An exploration of the age-old complicity between skywatchers and warfighters, from the best-selling author of Astrophysics for People in a Hurry.

In this fascinating foray into the centuries-old relationship between science and military power, acclaimed astrophysicist Neil deGrasse Tyson and writer-researcher Avis Lang examine how the methods and tools of astrophysics have been enlisted in the service of war. "The overlap is strong, and the knowledge flows in both directions", say the authors, because astrophysicists and military planners care about many of the same things: multi-spectral detection, ranging, tracking, imaging, high ground, nuclear fusion, and access to space. Tyson and Lang call it a "curiously complicit" alliance. 

"The universe is both the ultimate frontier and the highest of high grounds", they write. "Shared by both space scientists and space warriors, it's a laboratory for one and a battlefield for the other. The explorer wants to understand it; the soldier wants to dominate it. But without the right technology - which is more or less the same technology for both parties - nobody can get to it, operate in it, scrutinize it, dominate it, or use it to their advantage and someone else's disadvantage."

Spanning early celestial navigation to satellite-enabled warfare, Accessory to War is a richly researched and provocative examination of the intersection of science, technology, industry, and power that will introduce Tyson's millions of fans to yet another dimension of how the universe has shaped our lives and our world.

©2018 Neil deGrasse Tyson and Avis Lang (P)2018 Random House Audio

Critic Reviews

"DeGrasse Tyson reads the introduction, and he does a terrific job. He has a silky, deep voice, and he paces himself well. He could credibly read the entire work himself, but instead he hands off the audiobook to Courtney B. Vance, whose voice is just as deep but more formal, even regal. Vance does a magnificent job continuing the story with a tone that supports Tyson and Lang's words.

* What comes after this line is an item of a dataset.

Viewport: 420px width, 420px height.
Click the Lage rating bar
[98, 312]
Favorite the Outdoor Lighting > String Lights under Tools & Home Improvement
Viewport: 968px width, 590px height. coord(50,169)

The result is an audiobook that speaks to all of us, even those who know little about astrophysics." (AudioFile)

"Extraordinary.... A feast of history, an expert tour through thousands of years of war and conquest.... Condenses multiple bodies of work into one important, comprehensive and coherent story of the symbiotic developments of astrophysics and war.... The lesson is not merely a wake-up call for astrophysicists, but for all of us, for anyone with the misapprehension that science somehow marches on separate from the rest of culture." (Jennifer Carson, New York Times Book Review

"Through ample research and nimble storytelling, Tyson and [Lang] trace the long and tangled relationship between state power and astronomy.... Deep and eloquent. (Joshua Sokol, Washington Post)

"Fascinating.... Retells the history of space exploration, and of the Cold War, excelling in bringing forth the entangled advances of science and military interests.... The book’s message rings like a wake-up call. (Marcelo Gleiser, NPR)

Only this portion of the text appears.